When I was in college I lived in a trailer with a good friend who had a nice sound system. We used his system which was a set of Klipsch Heresey speakers, a Crown (D150?), Nachamichi tape deck, Techniques turntable (don't remember the cartridge) etc.
When he went home for the summer, I stayed and went to school and worked part time.
I went back to my system which was a small Pioneer receiver (15W iirc), Kenwood KL-5050 speakers, Gerard 95B turntable with whatever cartridge came with it.
I was amazed at the distortion I heard from my system after having listened to his system for 6 months. It was not just hearing a difference, but recognizing what was happening, like being able to tell that clipping was taking place on higher passages, etc.
I still have the KL-5050s but the rest of the system is long gone.
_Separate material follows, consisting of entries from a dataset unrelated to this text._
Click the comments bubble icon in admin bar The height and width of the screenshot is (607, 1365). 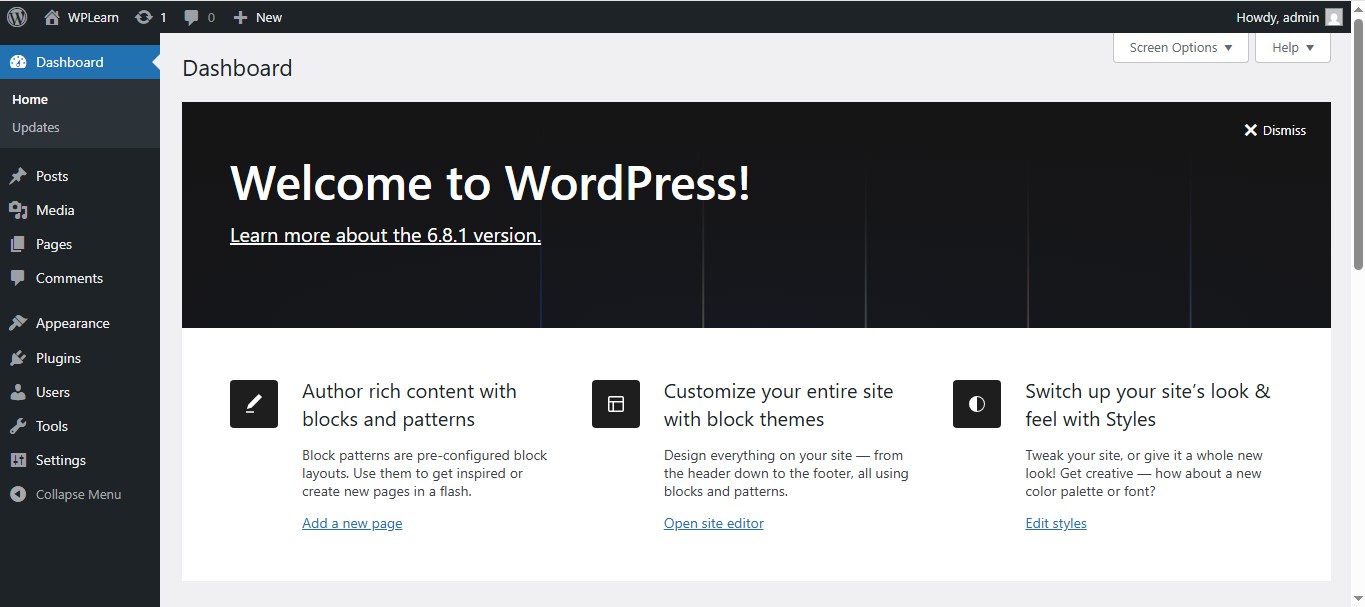tap(192, 17)
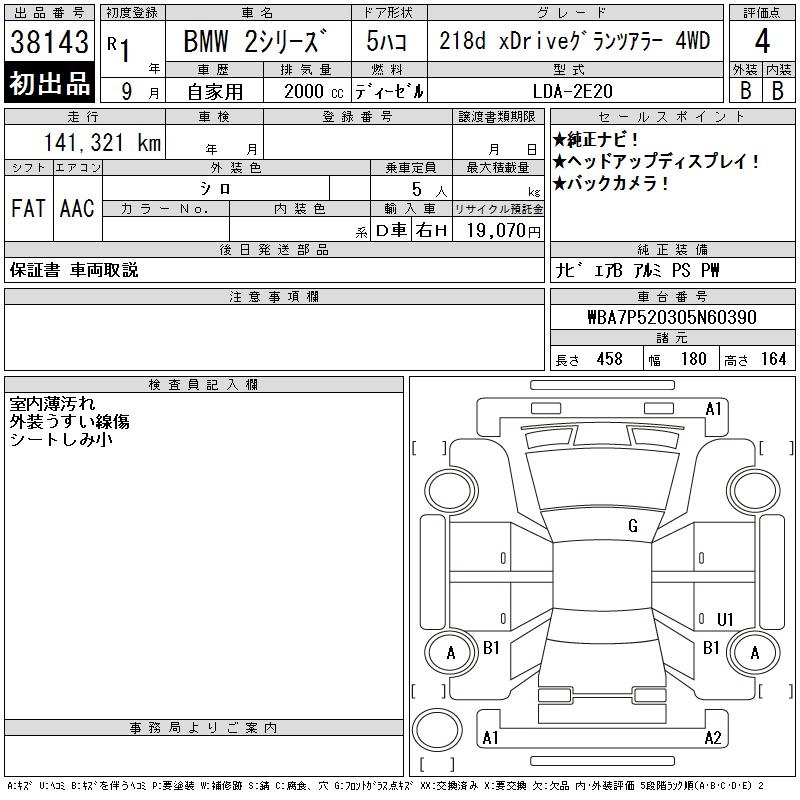This screenshot has height=800, width=800.
Task: Click the ヘッドアップディスプレイ sales point line
Action: 657,162
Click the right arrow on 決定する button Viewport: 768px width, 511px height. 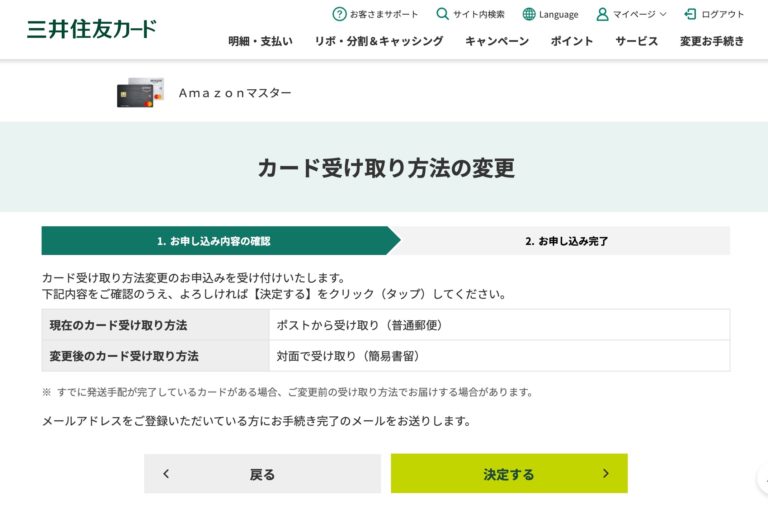(605, 474)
...how acute the human ear actually is. It's a marvel of evolution, but it's a crummy transducer, hooked to a crummy processor. All of which is beside the point- no one has ever demonstrated an audible difference between amplifiers using one type of device or another if they have the same (or sufficiently low) output impedance, same (or sufficiently low) distortion, yadda yadda. That's the subject of this thread, not fanciful handwaving about musicians and ears.
Well, if you choose to call psychology, a discipline with 150 years history, "fanciful" that's up to you. It's a point of view. And I think a lot of posters are responding to the title "what is tube sound" and adding their views to this. Are you saying that since "nobody can distinguish between amplifiers" there's no such thing as tube sound?
Are you saying that since "nobody can distinguish between amplifiers" there's no such thing as tube sound?
Since "nobody can distinguish between amplifiers" are your words and not mine, I can't really comment. Likewise, since I didn't say that psychology was fanciful, I can't comment on that, either. It's probably best to deal with what I said rather than what the voices in your head are saying if you want me to be able to respond in any coherent and understandable manner.